Les chances d’un changement politique de façade au Cameroun sont élevées
© Correspondance : Léon Tuam | 06 May 2016 13:00:32 | 5258Avec la peur maladive et les maladresses que secrète le pouvoir néocolonial en place au Cameroun, nous pouvons dorénavant douter de tout sauf d’un changement politique imminent. Toutefois, tout laisse voir à l’analyse qu’il ne s’agirait pas de celui tant voulu et tant attendu par le peuple d’Um Nyobé.
Cela vient de ce que les acteurs politiques du changement politique au Cameroun manquent de réalisme, de pragmatisme et de socle assez solide et fiable pouvant produire le bon résultat escompté.
A moins que les gens qui aspirent à ce changement politique soient en train de ne viser qu’un de forme et non de fond et très en profondeur, il est à noter que ces acteurs porteurs d’ambitions de libérer le pays des griffes du régime néocolonial incarné par Paul Biya et son parti-Etat s’orientent et avancent mal.
Une première libération du Cameroun requiert la naissance et la fortification des forces de la résistance variées et fusionnées, embrassant tous les secteurs de la vie nationale ou toutes ses richesses, du nord au sud et de l’est à l’ouest.
Ainsi, il faut au Cameroun au sein des syndicats des gens bien organisés de la résistance ; il faut au Cameroun des artistes regroupés de la résistance ; il faut des intellectuels et écrivains de la résistance ; il faut au sein des congrégations religieuses et groupes culturels des acteurs de la résistance.
Il faut le dire pour continuer que le système mis sur pied au Cameroun est plus corsé et plus coriace, et qu’il faut au sein des corps en uniformes des éléments de la résistance ou ceux favorables à la résistance. Aussi et surtout, il faut dans les milieux d’affaires des forces de la résistance, etc.
Tous ces différents groupes de résistants devraient être tous connectés à un point central au final, pour rendre la lutte libératrice plus efficace et en accroitre les chances de triomphe. Mais au juste, au Cameroun, où en est-on ?

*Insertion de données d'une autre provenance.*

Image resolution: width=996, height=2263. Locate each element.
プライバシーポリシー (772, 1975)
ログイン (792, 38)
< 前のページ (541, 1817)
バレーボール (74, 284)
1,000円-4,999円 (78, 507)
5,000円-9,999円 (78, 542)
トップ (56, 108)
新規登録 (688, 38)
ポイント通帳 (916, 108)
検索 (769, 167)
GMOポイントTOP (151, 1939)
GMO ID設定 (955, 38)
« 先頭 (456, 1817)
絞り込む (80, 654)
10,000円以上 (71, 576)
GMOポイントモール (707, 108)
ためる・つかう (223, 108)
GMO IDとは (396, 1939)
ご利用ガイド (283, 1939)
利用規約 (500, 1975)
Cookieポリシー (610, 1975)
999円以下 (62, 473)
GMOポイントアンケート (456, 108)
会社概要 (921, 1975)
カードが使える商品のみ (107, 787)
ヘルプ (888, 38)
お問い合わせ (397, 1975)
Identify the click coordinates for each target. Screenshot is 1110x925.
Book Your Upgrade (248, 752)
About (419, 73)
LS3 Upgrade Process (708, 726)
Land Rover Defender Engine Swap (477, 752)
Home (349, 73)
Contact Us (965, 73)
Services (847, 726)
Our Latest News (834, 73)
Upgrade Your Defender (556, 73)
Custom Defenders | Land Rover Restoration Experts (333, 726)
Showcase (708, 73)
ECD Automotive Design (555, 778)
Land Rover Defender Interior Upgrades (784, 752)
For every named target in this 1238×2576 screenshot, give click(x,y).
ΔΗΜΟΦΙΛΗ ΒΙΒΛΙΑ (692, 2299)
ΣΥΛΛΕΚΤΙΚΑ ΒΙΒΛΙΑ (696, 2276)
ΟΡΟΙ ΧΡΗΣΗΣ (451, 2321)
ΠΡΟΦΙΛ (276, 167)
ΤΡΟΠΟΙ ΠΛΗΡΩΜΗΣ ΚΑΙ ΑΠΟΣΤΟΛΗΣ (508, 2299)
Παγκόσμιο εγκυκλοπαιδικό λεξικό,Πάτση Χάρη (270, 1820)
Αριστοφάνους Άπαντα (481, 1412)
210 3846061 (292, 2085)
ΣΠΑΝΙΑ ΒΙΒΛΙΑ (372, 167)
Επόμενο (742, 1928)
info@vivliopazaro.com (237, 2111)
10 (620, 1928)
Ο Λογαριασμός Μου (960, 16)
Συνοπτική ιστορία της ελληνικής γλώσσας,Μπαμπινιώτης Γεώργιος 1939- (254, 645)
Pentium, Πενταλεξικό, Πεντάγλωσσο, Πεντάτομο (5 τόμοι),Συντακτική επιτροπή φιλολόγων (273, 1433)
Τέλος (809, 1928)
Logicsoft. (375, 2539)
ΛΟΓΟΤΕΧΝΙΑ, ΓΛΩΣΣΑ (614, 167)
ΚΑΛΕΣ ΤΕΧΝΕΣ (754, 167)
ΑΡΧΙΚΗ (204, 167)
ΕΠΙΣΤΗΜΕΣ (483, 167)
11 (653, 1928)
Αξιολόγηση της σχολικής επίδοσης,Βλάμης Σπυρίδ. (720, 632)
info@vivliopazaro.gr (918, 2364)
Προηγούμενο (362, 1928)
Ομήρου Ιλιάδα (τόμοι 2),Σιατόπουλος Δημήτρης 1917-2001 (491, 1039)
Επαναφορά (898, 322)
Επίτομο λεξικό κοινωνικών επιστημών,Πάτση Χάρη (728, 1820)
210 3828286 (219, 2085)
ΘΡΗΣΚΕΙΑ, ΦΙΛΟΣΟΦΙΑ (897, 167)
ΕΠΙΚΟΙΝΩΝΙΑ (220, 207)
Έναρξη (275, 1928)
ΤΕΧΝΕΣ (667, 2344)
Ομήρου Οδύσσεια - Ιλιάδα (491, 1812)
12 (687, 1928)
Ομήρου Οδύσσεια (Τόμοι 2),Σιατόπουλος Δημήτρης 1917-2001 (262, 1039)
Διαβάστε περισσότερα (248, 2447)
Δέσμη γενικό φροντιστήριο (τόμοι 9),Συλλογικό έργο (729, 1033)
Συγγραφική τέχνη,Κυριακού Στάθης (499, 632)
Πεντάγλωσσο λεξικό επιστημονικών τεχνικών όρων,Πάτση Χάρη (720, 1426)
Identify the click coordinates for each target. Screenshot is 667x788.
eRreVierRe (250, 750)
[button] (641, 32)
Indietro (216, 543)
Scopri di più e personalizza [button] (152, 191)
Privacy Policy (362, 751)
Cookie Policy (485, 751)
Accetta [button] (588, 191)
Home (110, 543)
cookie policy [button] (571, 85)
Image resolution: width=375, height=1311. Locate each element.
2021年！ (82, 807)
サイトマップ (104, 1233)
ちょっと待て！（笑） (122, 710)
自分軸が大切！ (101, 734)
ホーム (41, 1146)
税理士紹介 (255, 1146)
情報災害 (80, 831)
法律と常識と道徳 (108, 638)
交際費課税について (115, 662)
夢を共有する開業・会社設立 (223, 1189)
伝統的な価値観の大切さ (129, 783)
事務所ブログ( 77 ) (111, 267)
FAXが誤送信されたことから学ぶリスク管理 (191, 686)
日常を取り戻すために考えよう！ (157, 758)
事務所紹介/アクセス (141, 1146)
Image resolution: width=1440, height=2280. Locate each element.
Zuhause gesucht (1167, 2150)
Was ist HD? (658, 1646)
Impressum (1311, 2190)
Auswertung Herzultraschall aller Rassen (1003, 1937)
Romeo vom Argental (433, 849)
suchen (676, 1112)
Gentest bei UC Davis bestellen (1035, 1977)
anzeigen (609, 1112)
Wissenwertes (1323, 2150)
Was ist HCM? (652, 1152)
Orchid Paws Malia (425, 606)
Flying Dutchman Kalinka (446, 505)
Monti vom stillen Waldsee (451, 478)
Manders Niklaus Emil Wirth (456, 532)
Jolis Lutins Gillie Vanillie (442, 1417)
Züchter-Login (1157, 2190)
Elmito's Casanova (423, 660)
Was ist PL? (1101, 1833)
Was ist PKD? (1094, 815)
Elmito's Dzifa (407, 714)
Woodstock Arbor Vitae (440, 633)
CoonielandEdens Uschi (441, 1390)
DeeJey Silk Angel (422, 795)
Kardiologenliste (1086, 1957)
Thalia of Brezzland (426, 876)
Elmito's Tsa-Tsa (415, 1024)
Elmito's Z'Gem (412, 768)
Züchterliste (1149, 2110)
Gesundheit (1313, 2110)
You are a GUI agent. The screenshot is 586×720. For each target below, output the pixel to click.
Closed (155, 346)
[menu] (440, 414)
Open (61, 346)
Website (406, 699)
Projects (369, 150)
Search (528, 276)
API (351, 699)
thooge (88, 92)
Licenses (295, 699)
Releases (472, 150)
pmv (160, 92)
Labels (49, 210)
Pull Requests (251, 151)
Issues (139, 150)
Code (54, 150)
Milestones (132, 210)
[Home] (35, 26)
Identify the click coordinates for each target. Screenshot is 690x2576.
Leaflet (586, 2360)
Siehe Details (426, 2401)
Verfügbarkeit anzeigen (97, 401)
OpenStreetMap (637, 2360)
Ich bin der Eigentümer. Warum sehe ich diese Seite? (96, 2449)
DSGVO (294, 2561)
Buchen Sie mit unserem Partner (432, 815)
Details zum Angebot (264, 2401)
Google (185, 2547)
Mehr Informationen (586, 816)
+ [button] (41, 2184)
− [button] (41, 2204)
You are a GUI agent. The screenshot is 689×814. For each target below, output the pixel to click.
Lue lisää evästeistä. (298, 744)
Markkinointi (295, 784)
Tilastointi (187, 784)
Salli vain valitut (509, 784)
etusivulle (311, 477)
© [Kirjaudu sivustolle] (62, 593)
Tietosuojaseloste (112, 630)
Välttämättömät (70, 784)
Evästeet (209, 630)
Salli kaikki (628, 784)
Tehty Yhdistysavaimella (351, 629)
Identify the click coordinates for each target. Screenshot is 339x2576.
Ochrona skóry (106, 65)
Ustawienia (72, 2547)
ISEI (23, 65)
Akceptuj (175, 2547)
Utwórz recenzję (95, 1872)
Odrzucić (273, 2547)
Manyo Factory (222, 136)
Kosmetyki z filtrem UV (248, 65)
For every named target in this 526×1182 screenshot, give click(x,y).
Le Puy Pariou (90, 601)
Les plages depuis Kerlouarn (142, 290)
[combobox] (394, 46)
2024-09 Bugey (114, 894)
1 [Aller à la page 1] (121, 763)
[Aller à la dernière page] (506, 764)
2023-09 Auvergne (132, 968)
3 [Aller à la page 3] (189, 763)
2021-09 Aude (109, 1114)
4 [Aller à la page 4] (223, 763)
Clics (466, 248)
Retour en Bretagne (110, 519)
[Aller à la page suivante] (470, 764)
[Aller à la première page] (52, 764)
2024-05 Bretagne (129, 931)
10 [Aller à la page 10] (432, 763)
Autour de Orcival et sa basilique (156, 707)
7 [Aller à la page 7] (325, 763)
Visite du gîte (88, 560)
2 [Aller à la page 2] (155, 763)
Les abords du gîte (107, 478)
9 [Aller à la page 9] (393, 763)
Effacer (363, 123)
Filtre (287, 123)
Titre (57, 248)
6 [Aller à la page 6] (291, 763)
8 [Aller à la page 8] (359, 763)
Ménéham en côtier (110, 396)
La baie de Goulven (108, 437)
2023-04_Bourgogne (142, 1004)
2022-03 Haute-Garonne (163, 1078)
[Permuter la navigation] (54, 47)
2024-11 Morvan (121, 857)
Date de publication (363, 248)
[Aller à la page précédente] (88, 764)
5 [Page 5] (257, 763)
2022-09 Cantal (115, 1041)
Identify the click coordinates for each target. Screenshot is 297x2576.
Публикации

L’on a affaire ici à des gens qui souvent regardent la politique comme des producteurs de tomates qui plantent et récoltent les fruits de leur travail immédiatement. Oui, plus le temps passe et le bon résultat tarde, ils se dédisent et parfois se retrouvent dans les mêmes fanges que ceux du pouvoir qu’ils en critiquent la politique et combattent.
Ces acteurs du changement politique souvent posent des actes spontanés, incoordonnés, puérils, superficiels et parfois dilatoires, et puis se retirent dans leurs coquilles après avoir ainsi masturbé leurs consciences et s’être convaincus de s’acquitter d’un devoir digne de grands patriotes.
D’autres par contre génèrent et éparpillent ou sèment des rêves loin du bercail, focalisent ou s’efforcent de focaliser sur leur propre personne toute l’attention d’un peuple humilié, fragilisé et traumatisé, et se disent en route pour leur pays.
Bien que le peuple camerounais soit l’un des plus éveillés d’Afrique, il manque encore à ses forces du changement d’entente et de la détermination pour aller au fond des choses. A peine ont-ils entrepris quelque chose de grand que le jeu, la trahison et d’autres choses les prennent et royalement les dévoient.
Sincèrement, les chances d’un changement politique de façade au Cameroun sont élevées. Ce qui est arrivé au Burkina Faso, où les bourreaux d’hier se sont retrouvés au pouvoir, est en passe de se reproduire au Cameroun. Les patriotes et souverainistes doivent tout revoir s’ils veulent vraiment ce pays libre. Il faut dans ce pays un faisceau fort des résistants.